Diabetes medications are basically trying to prevent blood glucose from going so high that you end up in a diabetic coma. They are not treating the disease or normalizing blood glucose regulation. They are actually not helping it at all. In fact, and this is going to be controversial to say, if you take what the pathology of diabetes is, which is large disparities in blood glucose, you can say that the medications are making this worse. Medications drop blood glucose lower than it would ever drop during fasting causing an even greater disparity, since they never really halt blood glucose from rising above normal after meals.

I'm not suggesting a stop to medications, as they actually will keep you living longer with the condition than if you didn't take them. I am just saying that at least they aren't helping to achieve remission and at most, they are enabling its progression. Remember you are living longer with the condition. Not without it. After all, the body doesn't care what your "average blood glucose" is. It only cares about the 190 mg/dL after meals and the 60 mg/dL while fasting. That's all it sees.

So, keep this in mind and continue with an anti-diabetic lifestyle as these medications are only going to take you so far. You have been able to keep your HbA1C in check due to your diet as it would be much higher if you just lived life like you weren't a diabetic, which is what the American Diabetes Association (ADA) pushes for. That's really the most dangerous message that the ADA puts out, by the way. You can never live life like you aren't diabetic. Ever. At least, I wouldn't recommend it as that would be certain death.

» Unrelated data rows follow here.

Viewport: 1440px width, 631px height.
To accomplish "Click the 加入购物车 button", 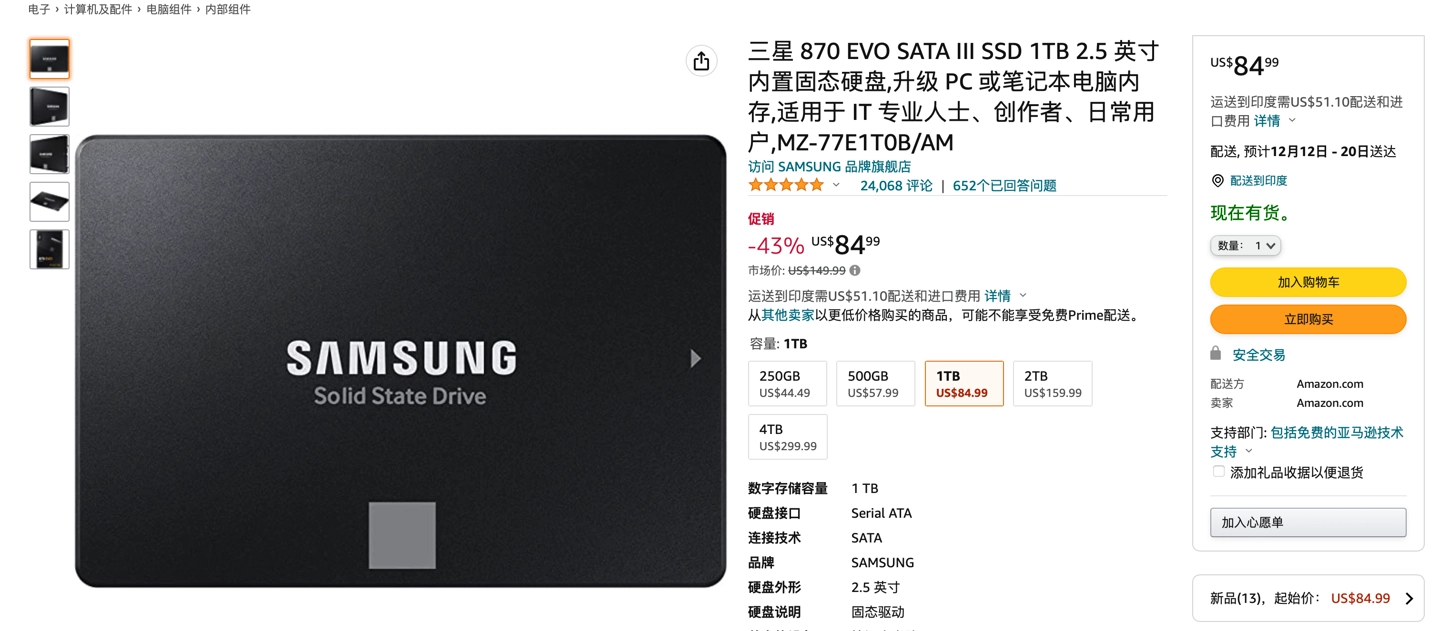I will click(1308, 282).
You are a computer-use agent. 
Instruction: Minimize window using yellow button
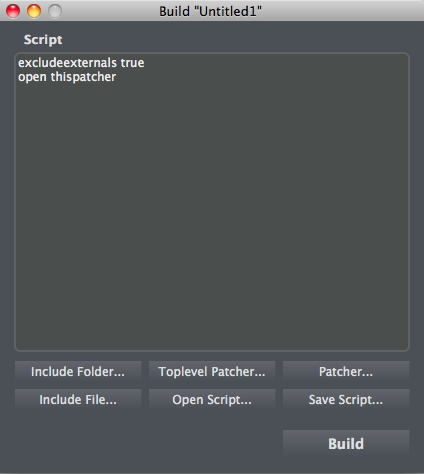(34, 11)
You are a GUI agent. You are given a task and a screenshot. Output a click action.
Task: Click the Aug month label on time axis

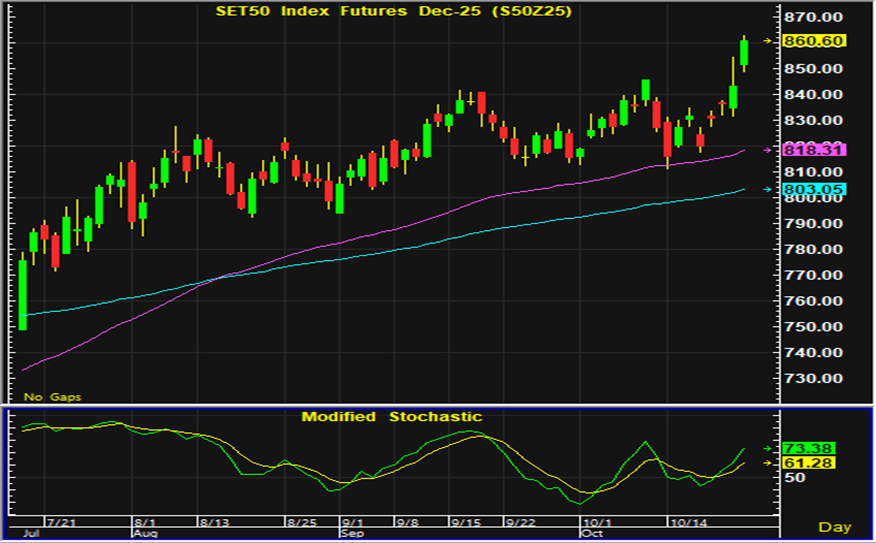tap(145, 535)
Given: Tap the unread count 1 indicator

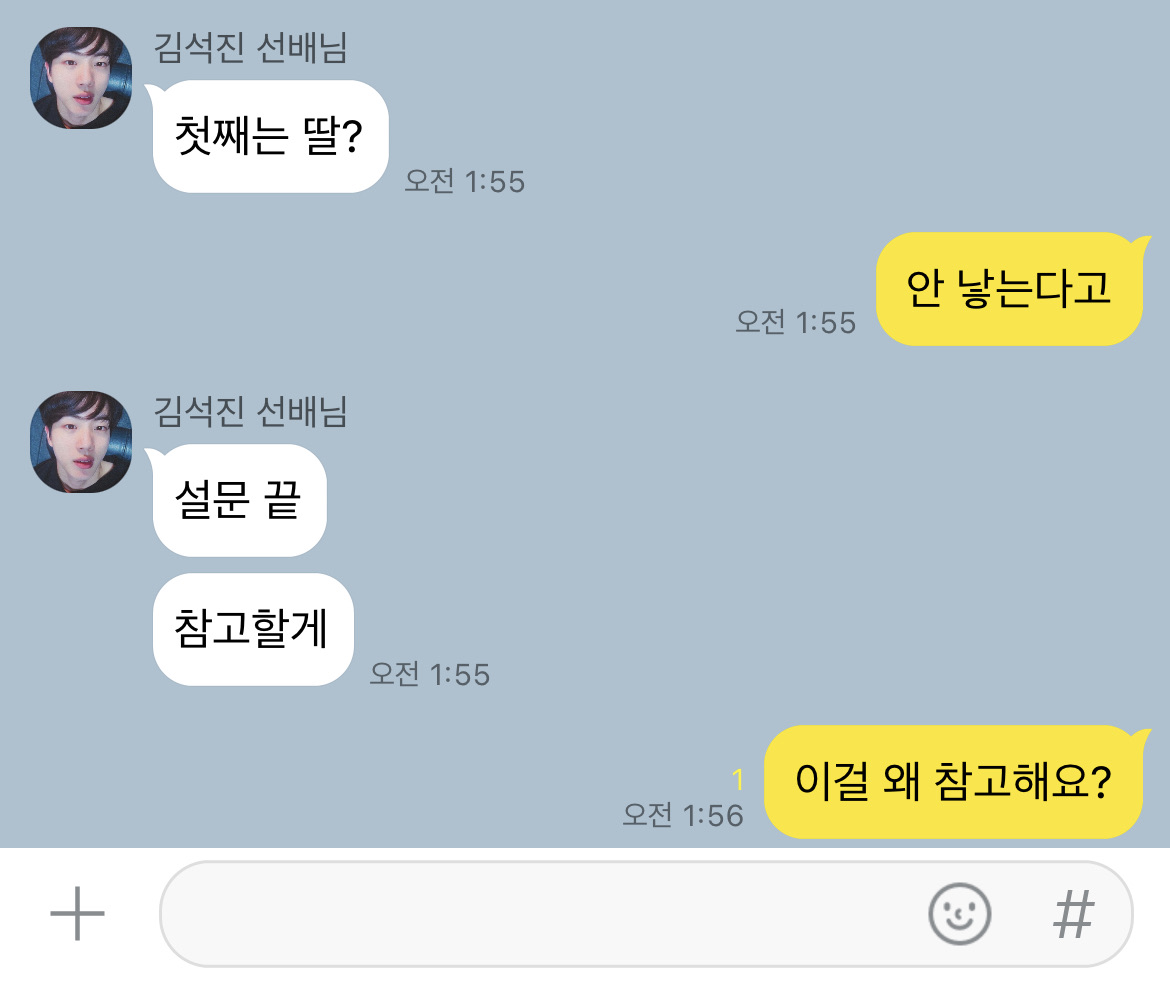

6. Diet is more important than exercise.

I like to emphasize that both diet and exercise work in conjunction to achieve the best outcome but if I absolutely had to make a hard line choice, between one or the other, I would pick exercise.

Many people are surprised by this, especially the obese since they love to focus on anything that doesn't make them have to move an inch, so diet is always their main target. But the results are clear and have been proven over and over again - exercise is the most metabolically protective thing that you can follow even in lieu of diet.

This has been seen time and time again in metabolic studies. Diabetics have been able to improve their metabolic markers and even get off medications, through exercise alone, without an iota of diet change. Athletes also prove this daily. You can be an athlete with a piss poor diet and still remain protected from obesity and metabolic dysfunction for most of your life span. That's how protective and far reaching the effects of exercise are. Humans can adapt to just about any diet, but they cannot adapt to being sedentary.

This can even be seen in aging. Someone who was an athlete when young, has better outcomes as they age. You can tell, just by looking at them, that they were mostly active throughout their life. These people can delay their diabetes until they are age 80 rather than age 50. This is seen in overweight/obesity as well. Athletes may eventually succumb to diabetes in their older years, but they sure do never succumb to overweight/obesity. Exercise wards off body fat and keeps it off.

Why would this be important if they still succumb to metabolic dysfunction? Because it is much easier to achieve remission of diabetes if you are not overweight/obese.

Of course, eventually, your metabolism will cave under the strain of a bad diet, whether you exercise or not. Athletes have also proven this often as their health deteriorates with age, but you can certainly delay these outcomes significantly through exercise and if they do occur, you can reverse them easier. The same can't be said with a bad diet without exercise. That causes metabolism to rapidly fail.

So as far as metabolism is concerned - exercise is king as it addresses both insulin and leptin.